Edit the material below by replacing "top menu" with "main menu" and keeping everything else the same. Leave the pictures out of your answer.

**SUPPLIED DATA**
* begin *

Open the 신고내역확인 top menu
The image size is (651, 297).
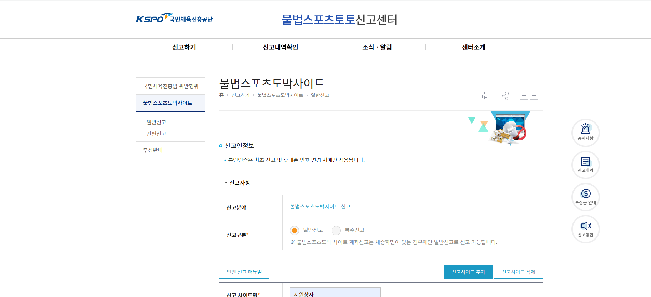pyautogui.click(x=281, y=47)
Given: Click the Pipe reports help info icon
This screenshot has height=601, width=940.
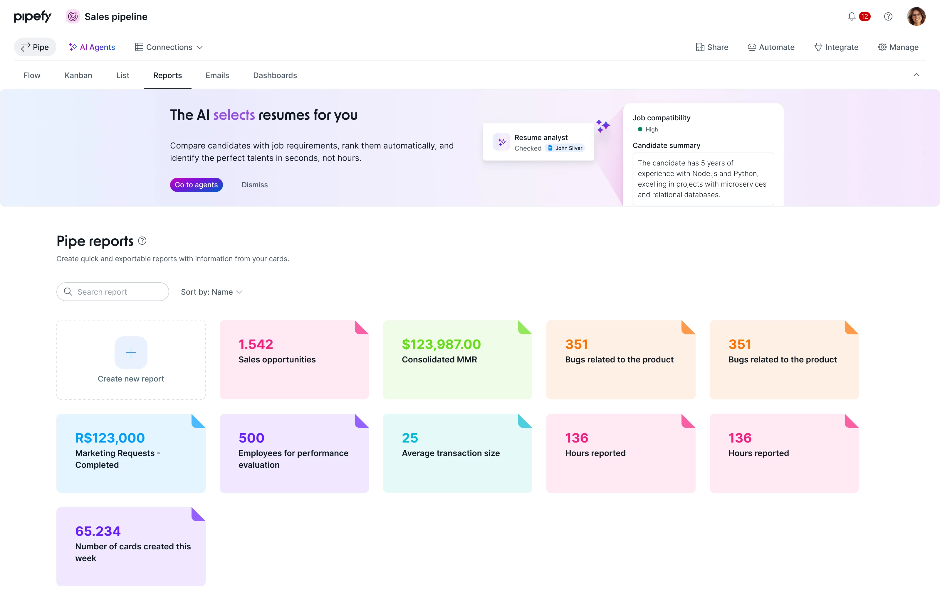Looking at the screenshot, I should (x=142, y=241).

* end *

**CORRECT RESULT**
Open the 신고내역확인 main menu
The image size is (651, 297).
pyautogui.click(x=281, y=47)
Given: Click the Pipe reports help info icon
This screenshot has height=601, width=940.
Looking at the screenshot, I should (x=142, y=241).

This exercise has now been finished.